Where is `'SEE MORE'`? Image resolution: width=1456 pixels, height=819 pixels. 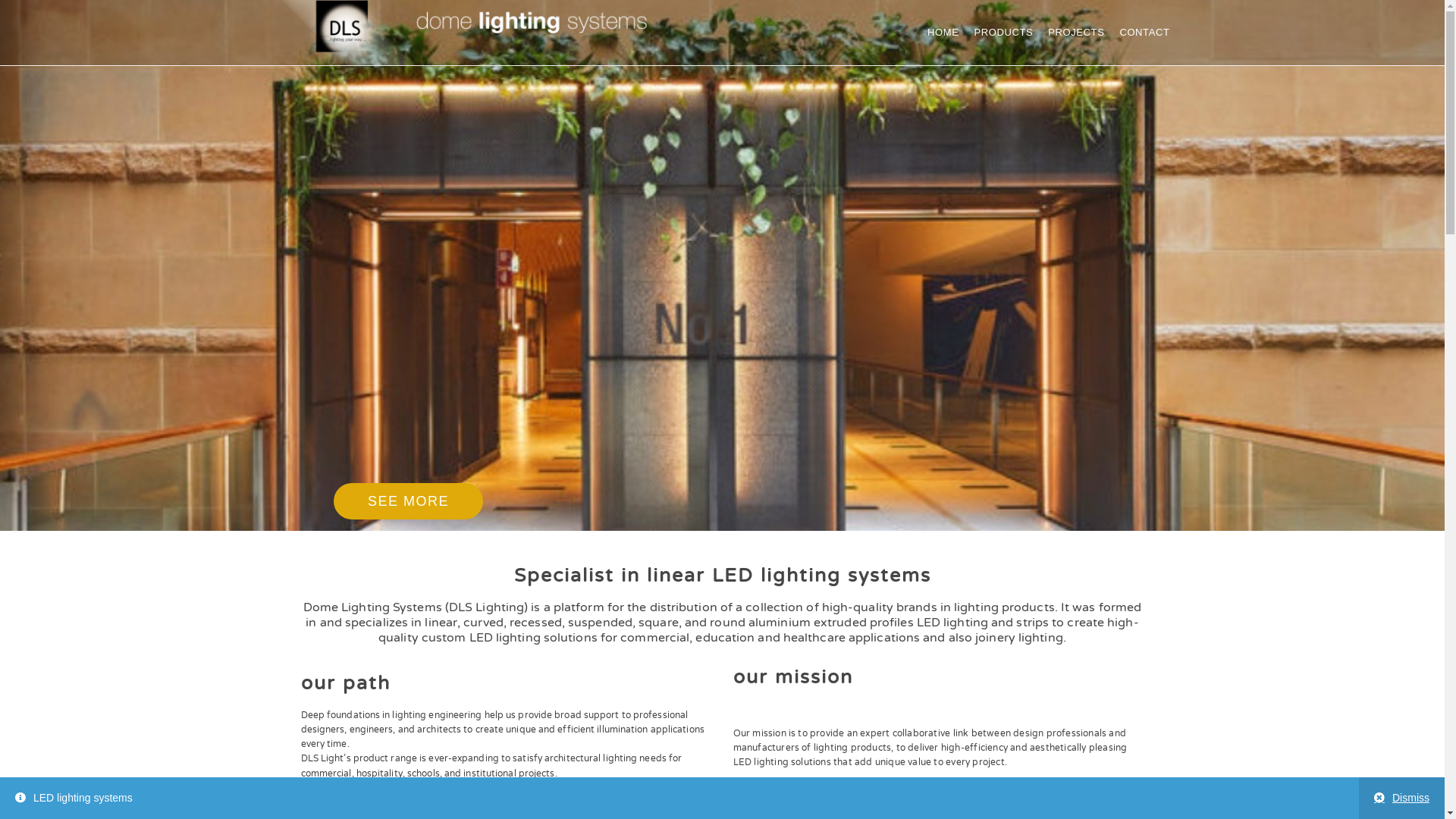 'SEE MORE' is located at coordinates (408, 500).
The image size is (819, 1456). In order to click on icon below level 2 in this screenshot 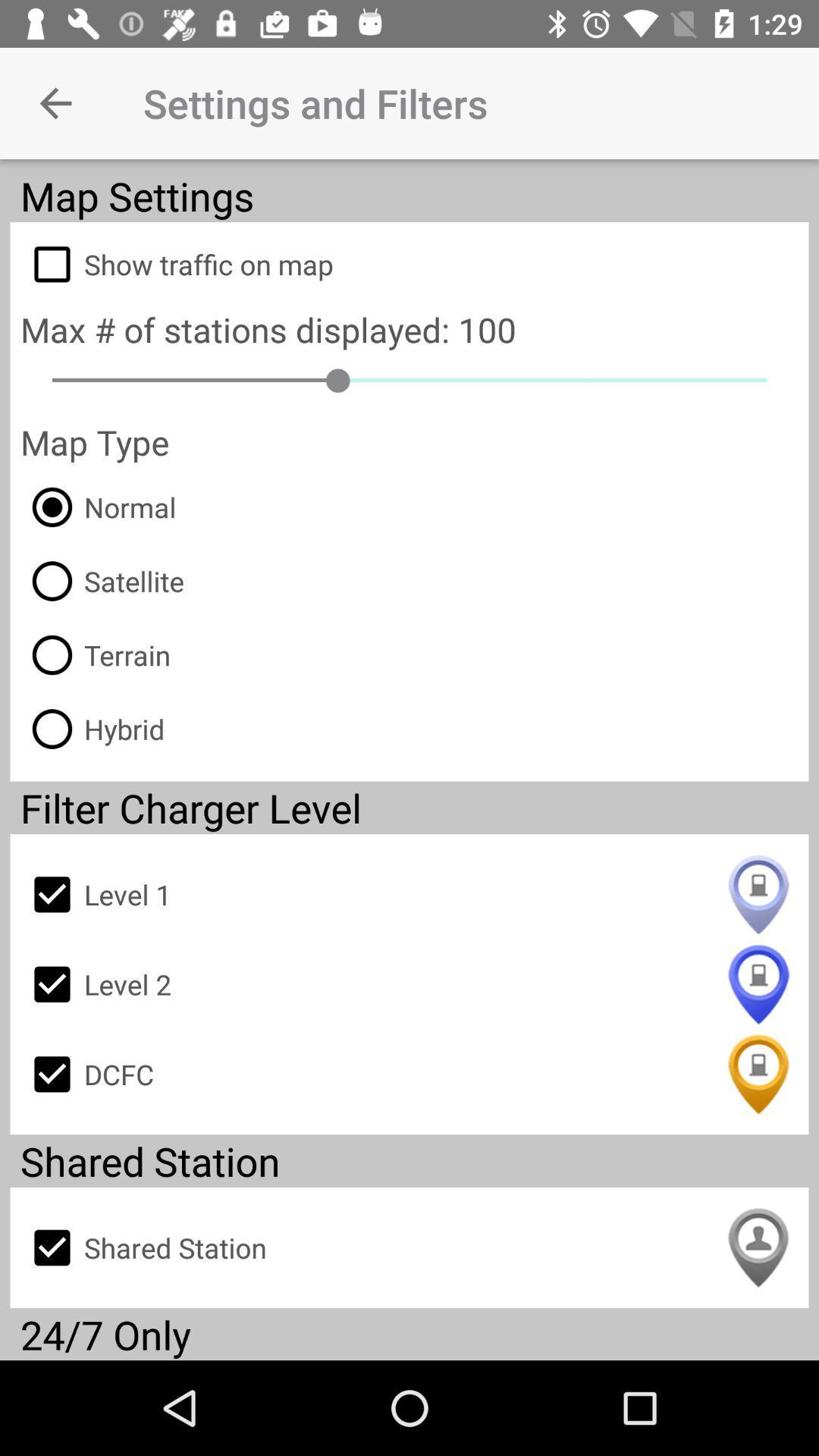, I will do `click(410, 1073)`.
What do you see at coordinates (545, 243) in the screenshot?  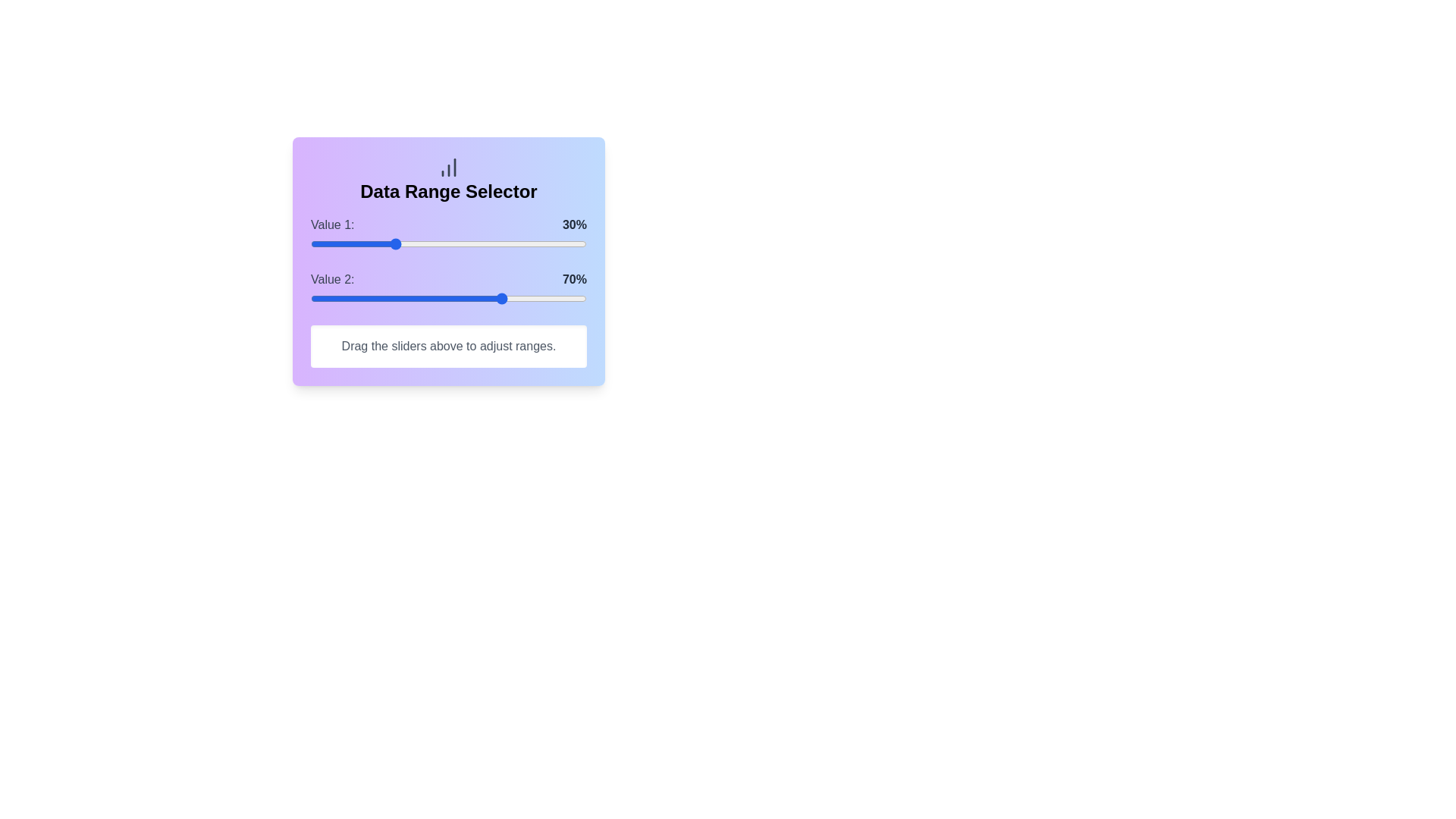 I see `the slider for Value 1 to set its percentage to 85` at bounding box center [545, 243].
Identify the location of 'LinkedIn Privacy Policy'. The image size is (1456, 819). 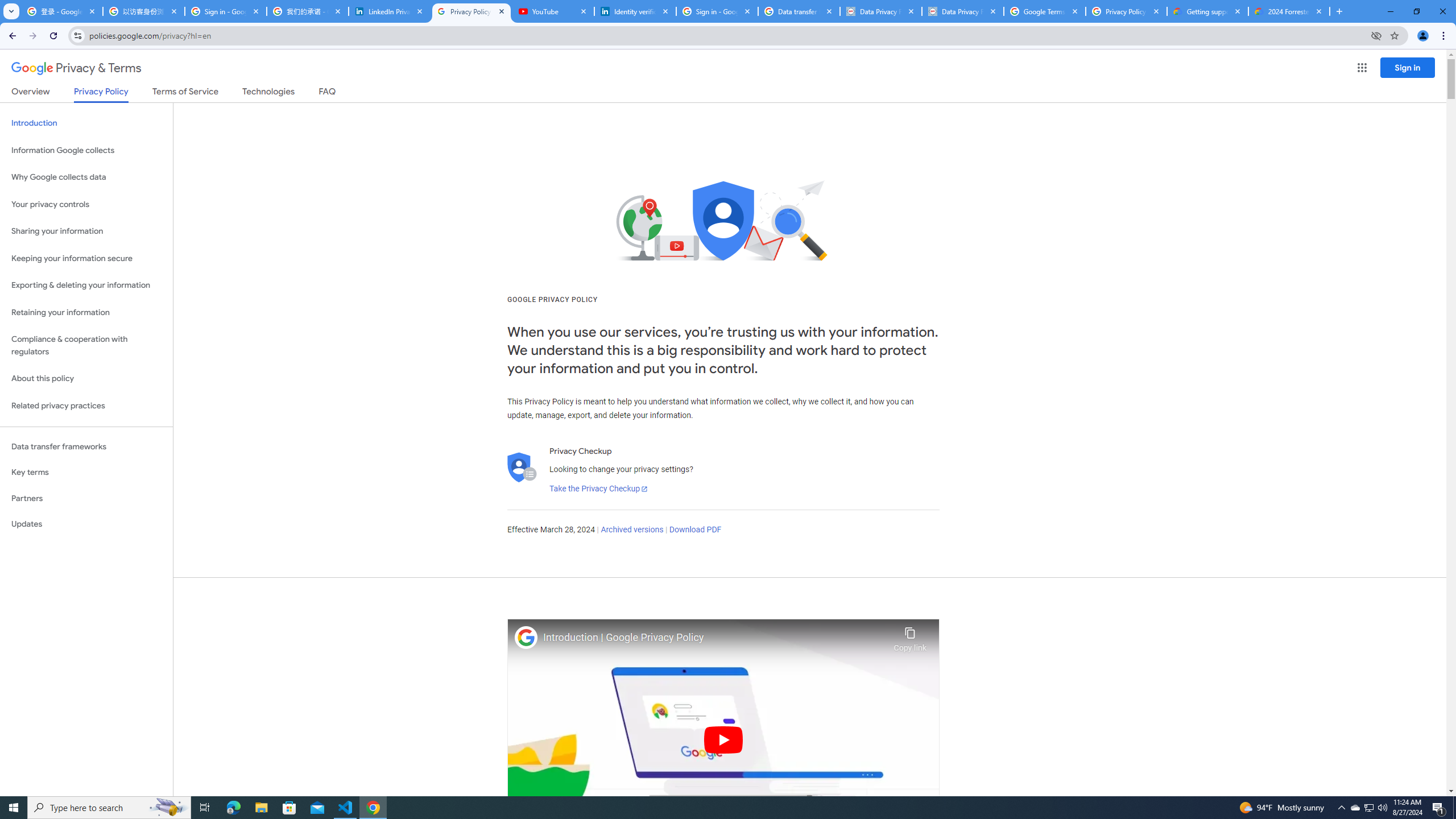
(389, 11).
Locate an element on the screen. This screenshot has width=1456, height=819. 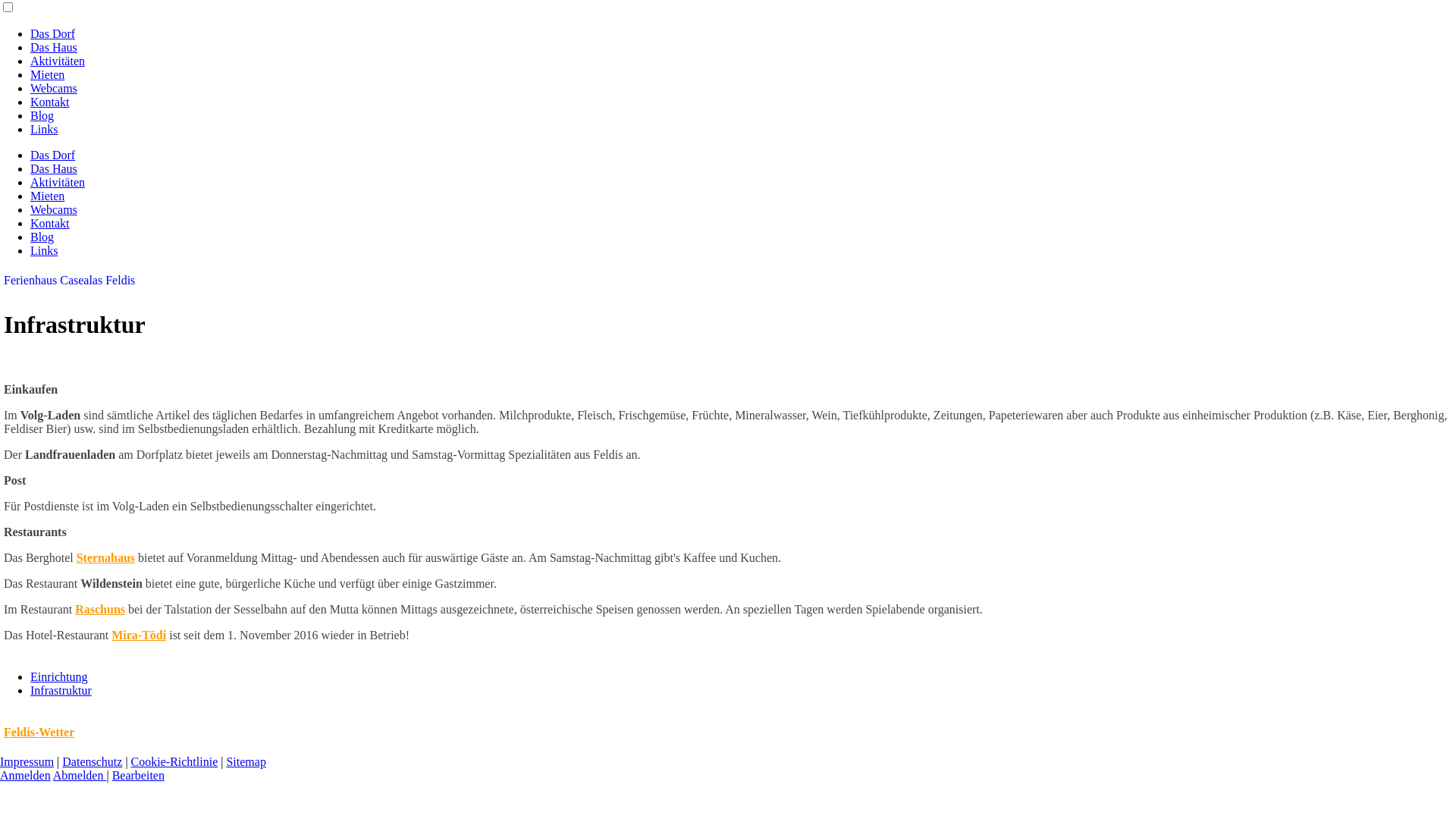
'Raschuns' is located at coordinates (99, 608).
◇ ◇ ◇ ◇ ◇
#### What is required:
Please output the part of the records that begins with the line containing "Identify the location" and continues to the end of the records as a numbered list, omitting blank lines and the pictures.

#### Response:
1. Identify the location of 'LinkedIn Privacy Policy'. The image size is (1456, 819). 
2. (389, 11).
3. Locate an element on the screen. This screenshot has width=1456, height=819. 
4. 'Raschuns' is located at coordinates (99, 608).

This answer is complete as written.